That evening all the family, with the rescued strangers, were seated round Mrs Nugent’s tea-table. Mr Haviland seemed to be a very gentlemanly person, and his son, Arthur, quickly won the regards of all the party by his kind and gentle manners, his intelligence, and the affectionate and dutiful way in which he treated his father. Captain Burton was a fine old seaman; he had been so knocked about in the world, and had met with so many adventures and mishaps, that he seemed to make very light of the mere wreck of his ship, much as he grieved for the loss of so many of his crew.
“We seamen know well what we have to expect one day or other. We may well be thankful when we are able to reach the shore alive in a civilised land,” he remarked; “sad is the fate of the poor fellows who may be cast on a barren coast, or one inhabited by savages, cannibals may be, who may knock them on the head as soon as they set foot on shore. Now I hope in a few days to be at home with my wife and family, and soon to forget all my misfortunes.”
The ship had come, he told them, from South America. Owing to the thick weather, they had not made the land; though he knew that he was running up channel, he was not aware how near the shore he was when he was struck by the gale and dismasted. The ship in that condition, no seamanship was of any avail to preserve her.

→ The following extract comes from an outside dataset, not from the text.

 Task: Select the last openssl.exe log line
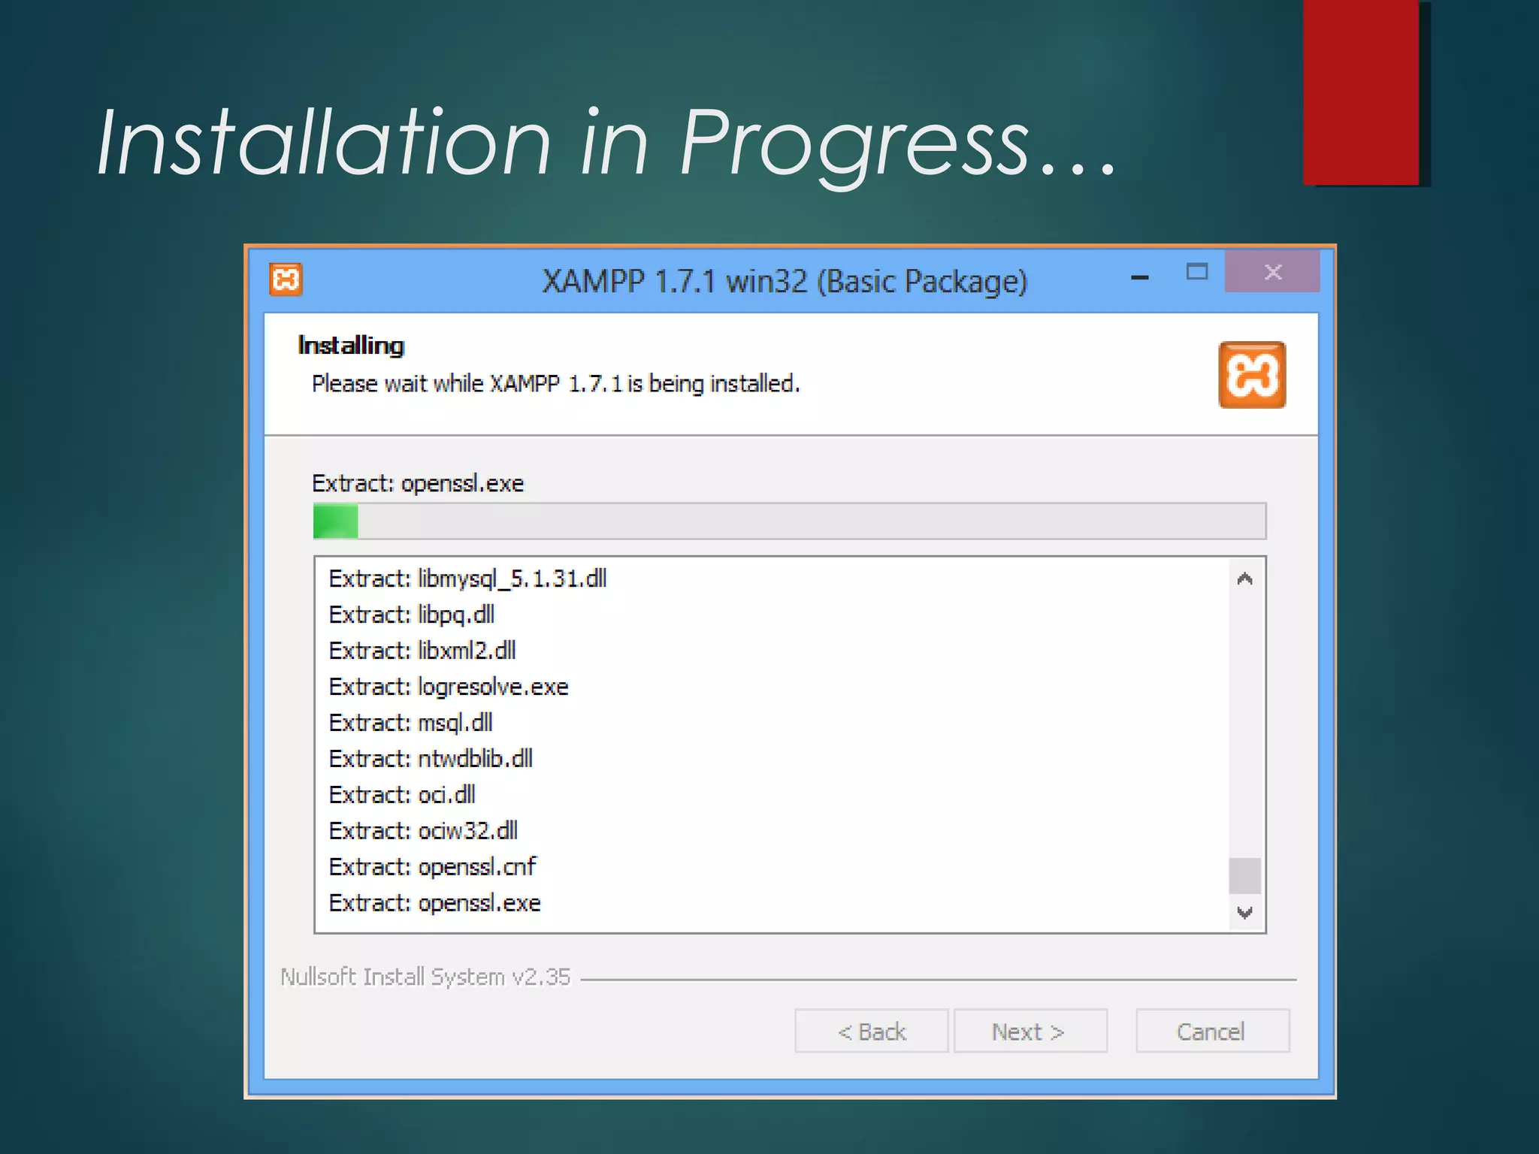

The next morning he and his crew took their departure from Osberton, after he had collected all the articles of his private property which had come on shore.
Mr Haviland gladly accepted Mr Nugent’s invitation to remain some days longer, that he might sufficiently recover his strength to enable him to travel to London. Again and again he expressed his gratitude to Digby for having rescued his son from the waves, and Arthur himself endeavoured to show how much he felt, and how unable he was to repay him.
Mr Haviland was able to repay both Toby and Holmes, as well as the other men, in a more substantial mode, for the gallant way in which they had exerted themselves to save him. Remittances from London supplied him amply with funds; and all those who had assisted on the occasion of the wreck declared, that so liberal a gentleman had never before appeared in their town.